Some families live by rules and Bible quotations. Mine speaks private joke — little sayings or pop culture quotes that no one outside of our tight-knit pack would understand. Many originated long before my birth: “Save some for Virginia” (from the movie “The Snake Pit”), or “It’s hot in the boots” (from Sid Caesar’s “Your Show of Shows”).
Some speak to the folklore of my childhood (“Five more minutes until the ice cream’s ready!”). Some are running jokes (my father claiming that his favorite singer is Ethel Merman — he can’t stand her, actually. Claiming to love something you hate is classic Harris family fun). My brother and I can quote verbatim the last ten minutes of the “Goodbye, Johnny Bravo” episode of the “The Brady Bunch” with my mother adding the scene-ending punch line, “You know, the suit never really did fit right through the shoulders.”

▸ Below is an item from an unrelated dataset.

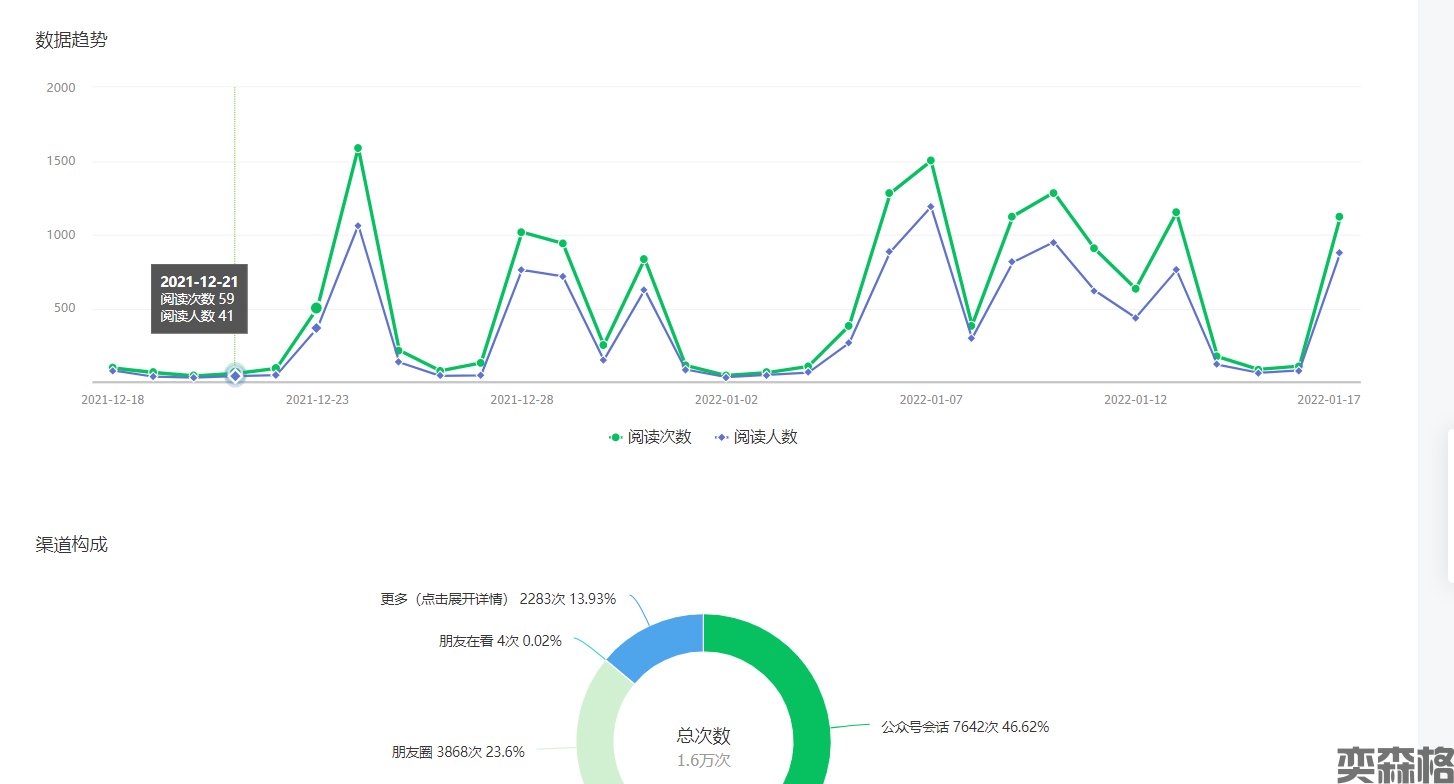Click the highlighted 2021-12-21 data point
Screen dimensions: 1454x784
click(235, 375)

This family-speak is not meant to exclude. It is our bonding mechanism, the verbal equivalent of a hug. My husband and sister-in-law speak it as if it were their native tongue. They’re up for a good Bubba Rangel joke, even if they’ve never seen Bubba Rangel (a grade school classmate of my brother) in their lives. Our words draw us together and bring us joy.
One of the characters in the novel The Company of Women, by Mary Gordon, hopes that heaven will be like a private joke, a sudden giddy inclusiveness, an instant feeling of belonging. That’s what our language is for us. It’s a quick rush of home and family and being part of something larger than yourself.
I, too, hope heaven is like a private joke. If, upon seeing Him at last, God says to me, “Sit, Rachel,” I’ll know I’m home.